Dr. Ogusanya explains that tetanus is a fatal illness that needs to be taken seriously. Since it is associated with the nervous system, the tetanus bacteria spreads in the body very fast like a snake’s venom, causing lockjaws and other severe symptoms to the victim.

He adds that tetanus has been mostly associated with rust. In this case, the bacterium produces a substance that is toxic to the central nervous system.
Ogusanya explains, that there are currently no blood tests that can be used to diagnose tetanus.

However, diagnosis is based on presentation of symptoms and does not depend upon isolation of the bacteria.
Facial spasms called Risus Sardonicus are the first symptoms of generalised tetanus. “In addition, incorrect diagnosis of tetanus leads to immediate death,” adds Ogusanya.

“To treat tetanus, the wound or cut is cleaned with antiseptics, followed by taking antibiotics. Sedation is often done to stop muscle spasms (muscle tremors/contractions),” he adds.

“Anyone suspecting to have contracted tetanus should also watch for other symptoms even though they have taken antibiotics.”

Patients who have jaw locks often experience pounding headache and neck pain,” says Ogusanya. Death can still occur after medication. However, it is rare after tetanus immunisation. For all people, the benefits of vaccination far outweigh the risks.

Dr. Edgar Mujuni a general practioner at Cadam Medical Centre in Kampala says tetanus vaccination is one of the recommended childhood immunisations and should begin during infancy. Generally such vaccination is required before a child starts school.

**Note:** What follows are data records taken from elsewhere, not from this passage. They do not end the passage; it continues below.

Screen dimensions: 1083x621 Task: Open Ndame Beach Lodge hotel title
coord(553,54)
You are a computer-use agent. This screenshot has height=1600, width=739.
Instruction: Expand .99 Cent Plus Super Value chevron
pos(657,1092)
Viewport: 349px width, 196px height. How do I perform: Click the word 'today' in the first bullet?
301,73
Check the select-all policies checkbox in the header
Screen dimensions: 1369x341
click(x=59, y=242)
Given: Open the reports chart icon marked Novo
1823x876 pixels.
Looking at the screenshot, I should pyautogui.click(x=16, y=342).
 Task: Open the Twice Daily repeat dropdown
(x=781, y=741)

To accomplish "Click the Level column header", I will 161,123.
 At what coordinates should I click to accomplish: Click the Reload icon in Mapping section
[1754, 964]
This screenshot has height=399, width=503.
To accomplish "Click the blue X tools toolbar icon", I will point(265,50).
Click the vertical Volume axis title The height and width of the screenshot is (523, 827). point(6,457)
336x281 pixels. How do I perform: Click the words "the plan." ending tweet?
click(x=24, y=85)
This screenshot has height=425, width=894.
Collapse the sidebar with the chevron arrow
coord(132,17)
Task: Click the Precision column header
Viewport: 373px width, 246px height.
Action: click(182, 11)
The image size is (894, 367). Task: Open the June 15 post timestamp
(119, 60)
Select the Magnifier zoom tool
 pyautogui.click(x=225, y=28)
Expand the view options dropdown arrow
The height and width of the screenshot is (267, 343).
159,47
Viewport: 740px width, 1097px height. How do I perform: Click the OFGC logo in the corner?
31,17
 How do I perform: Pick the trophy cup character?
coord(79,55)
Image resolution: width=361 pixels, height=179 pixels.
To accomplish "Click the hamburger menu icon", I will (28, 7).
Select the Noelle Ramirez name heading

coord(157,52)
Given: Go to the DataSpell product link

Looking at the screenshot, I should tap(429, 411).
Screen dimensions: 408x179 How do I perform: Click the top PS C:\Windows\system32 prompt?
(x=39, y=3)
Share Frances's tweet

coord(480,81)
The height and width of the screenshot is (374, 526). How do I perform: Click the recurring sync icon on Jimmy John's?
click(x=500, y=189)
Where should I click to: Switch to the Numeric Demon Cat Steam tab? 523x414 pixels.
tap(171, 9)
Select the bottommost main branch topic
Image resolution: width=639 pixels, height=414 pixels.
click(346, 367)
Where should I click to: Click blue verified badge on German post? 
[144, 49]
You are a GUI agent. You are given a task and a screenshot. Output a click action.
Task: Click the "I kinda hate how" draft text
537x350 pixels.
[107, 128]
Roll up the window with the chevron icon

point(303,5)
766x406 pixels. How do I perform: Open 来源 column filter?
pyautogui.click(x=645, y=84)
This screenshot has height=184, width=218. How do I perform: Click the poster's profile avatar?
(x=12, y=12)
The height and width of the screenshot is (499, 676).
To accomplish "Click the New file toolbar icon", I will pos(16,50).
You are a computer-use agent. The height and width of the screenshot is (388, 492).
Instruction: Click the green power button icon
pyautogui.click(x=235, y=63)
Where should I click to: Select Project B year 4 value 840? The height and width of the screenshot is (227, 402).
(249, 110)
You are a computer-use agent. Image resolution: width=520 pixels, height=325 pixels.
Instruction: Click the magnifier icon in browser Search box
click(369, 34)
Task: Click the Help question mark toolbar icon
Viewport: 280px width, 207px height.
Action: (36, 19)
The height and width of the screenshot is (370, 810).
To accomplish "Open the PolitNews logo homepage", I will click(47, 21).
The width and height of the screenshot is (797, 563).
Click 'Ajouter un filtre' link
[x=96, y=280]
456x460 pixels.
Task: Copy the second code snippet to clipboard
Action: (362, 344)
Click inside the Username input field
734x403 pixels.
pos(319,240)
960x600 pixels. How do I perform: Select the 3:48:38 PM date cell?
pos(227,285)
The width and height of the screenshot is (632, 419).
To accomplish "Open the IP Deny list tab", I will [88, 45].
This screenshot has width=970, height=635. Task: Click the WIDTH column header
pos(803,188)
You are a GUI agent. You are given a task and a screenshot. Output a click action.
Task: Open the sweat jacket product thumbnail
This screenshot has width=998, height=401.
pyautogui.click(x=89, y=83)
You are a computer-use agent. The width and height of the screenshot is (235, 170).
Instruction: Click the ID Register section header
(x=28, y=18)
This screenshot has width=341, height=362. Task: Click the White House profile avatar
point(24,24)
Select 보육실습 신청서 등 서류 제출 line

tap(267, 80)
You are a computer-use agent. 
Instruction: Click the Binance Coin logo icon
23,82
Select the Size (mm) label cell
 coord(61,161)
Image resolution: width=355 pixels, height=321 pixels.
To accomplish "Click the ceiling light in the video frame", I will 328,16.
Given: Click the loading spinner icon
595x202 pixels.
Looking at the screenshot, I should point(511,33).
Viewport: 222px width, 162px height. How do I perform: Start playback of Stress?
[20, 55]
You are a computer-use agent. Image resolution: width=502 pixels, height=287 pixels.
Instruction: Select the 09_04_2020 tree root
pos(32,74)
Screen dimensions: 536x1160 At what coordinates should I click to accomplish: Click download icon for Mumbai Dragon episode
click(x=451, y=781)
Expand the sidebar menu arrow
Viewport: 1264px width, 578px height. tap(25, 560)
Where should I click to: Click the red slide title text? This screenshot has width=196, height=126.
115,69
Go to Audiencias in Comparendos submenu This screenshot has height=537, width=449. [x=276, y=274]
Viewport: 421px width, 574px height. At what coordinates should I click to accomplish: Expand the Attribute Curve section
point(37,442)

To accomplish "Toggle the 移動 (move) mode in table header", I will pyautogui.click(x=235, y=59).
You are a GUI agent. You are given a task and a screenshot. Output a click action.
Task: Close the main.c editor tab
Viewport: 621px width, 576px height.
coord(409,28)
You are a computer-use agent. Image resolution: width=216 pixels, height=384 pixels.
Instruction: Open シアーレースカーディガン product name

“Almost all people who receive a minimum of three injections of tetanus-containing vaccine will be protected against the ailment for at least 10 years,” says Mujuni.

However, it is advisable to get Tetanus immune globulin in case you have accidentally exposed your open cut body to bacteria.

Tetanus immune globulin is not a vaccine because it provides immediate, short-term protection against the infection, but does not provide long-term immunity against tetanus.

It can nonetheless be used when someone is believed to have been exposed to the bacteria.

“It is advisable to have tetanus vaccination every after ten years in one’s life span,” says Dr. Mujuni. “Never take chances because tetanus bacteria can affect any one susptible.

However, people leaving in unhygienic environment are more vulnerable to the disease. Since the bacteria are very swift at entering open or sore body parts it is vital to take antibiotics as fast as one gets exposed to an accident that may cause a cut,” emphasises Mujuni.